完成した「NY蔵」でスタートした酒造り
NY蔵は、マンハッタンから車で2時間ほど北に向かったハイドパークという地にあります。
酒造りは、まだ麹作業が始まったばかりです。麹の試験製造は終え、本番用の麹を3月下旬に仕込み、この4月1日に仕上がったばかりです。これならいいだろうという質のものが、一発でできあがりました。
実際に酒を仕込み始めるのは、5月半ば以降になります。このまま順調に進めば、9月にはお披露目会ができるでしょう。
水はニューヨークの水を使います。米は将来的にはアメリカ南部のアーカンソー州で生産する山田錦を使いますが、当面は日本からアメリカに送ることになります。すでにアーカンソーで生産された山田錦については分析しており、かなりいいものになったと思っています。

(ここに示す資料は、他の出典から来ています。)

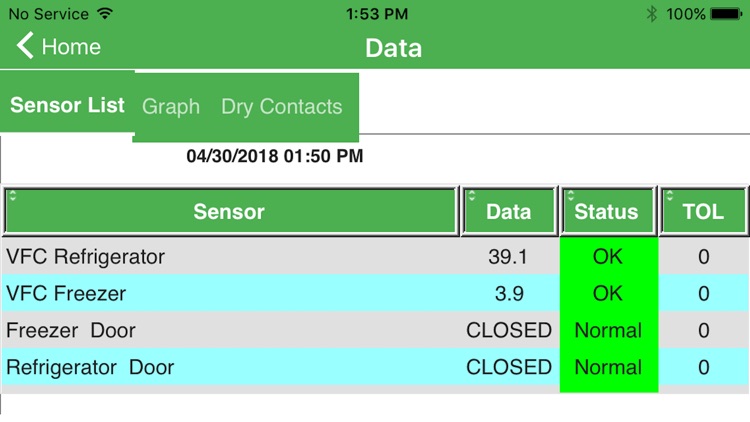Switch to the Graph tab
The image size is (750, 422).
pyautogui.click(x=171, y=107)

とはいえ、質と生産量の安定についてはまだわからない部分があります。米の生産はまだ挑戦中です。
異国でのゼロからのスタート
空気も水も違う土地で日本酒を造るわけです。そのうえ蔵の設備も日本とは微妙に異なります。基本的には同じ概念の設備を入れているわけですが、配置が微妙に違うのです。
向こうの法令にしたがって、通路は非常に広く取らないといけません。ここに戸が1枚あるかないかとか、動線が10m長いといったちょっとした違いが、最終的には酒の品質に影響することが多いのです。造ってみないことには何ともわからない――という感じですね。

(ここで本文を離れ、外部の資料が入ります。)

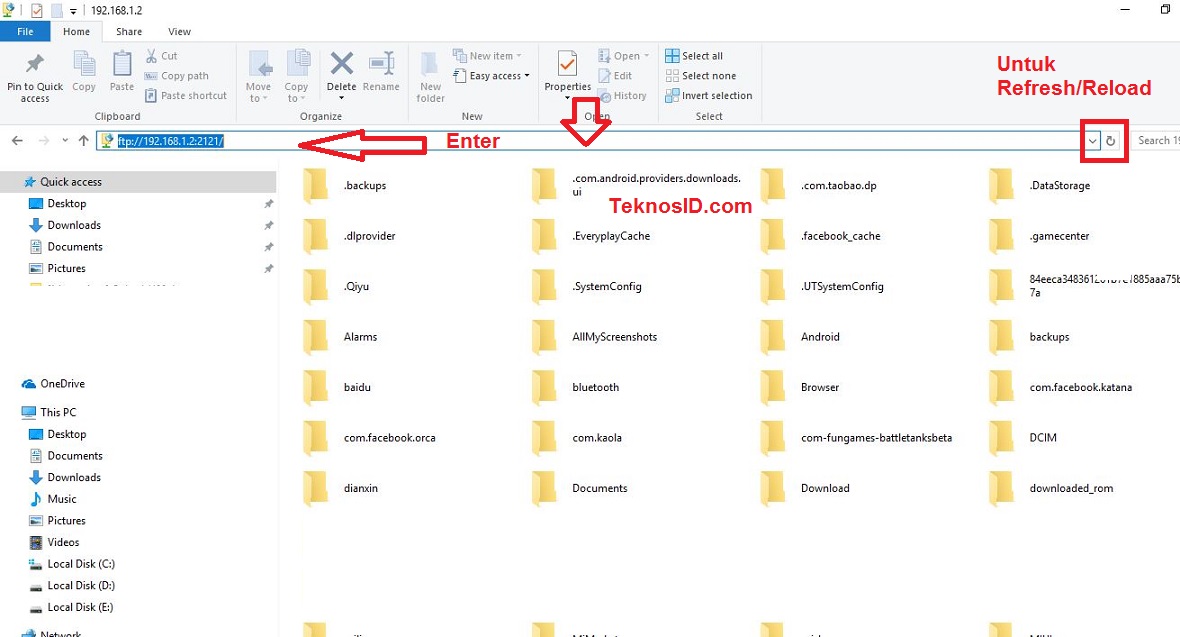Click the Up directory arrow
This screenshot has width=1180, height=637.
84,141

私自身は3月20日に日本を出立し、現地入りしました。そして現在直面している、最も大きな課題は、アメリカ人スタッフとの意思疎通です。
アメリカで就労ビザを取得するためには、現地の雇用創出に貢献することが必要です。そこで、6人のアメリカ人を現地採用することにしました。年齢は22歳から30代半ばまでとばらけていて、多様なバックグラウンドの、やる気に満ちたメンバーが集まってくれました。
求人に際しては、仕事内容など求人情報をウェブなどに出して、応募してきた人の中でフィーリングの合う人を選びました。なんとなくこの人が良さそうだなと、正直なところ、感覚で採用した面もあります。
そして全員、日本酒を造ることはもちろん、日本酒を飲んだ経験もあまりないようです。文字通りゼロから1つずつ覚えていってもらいます。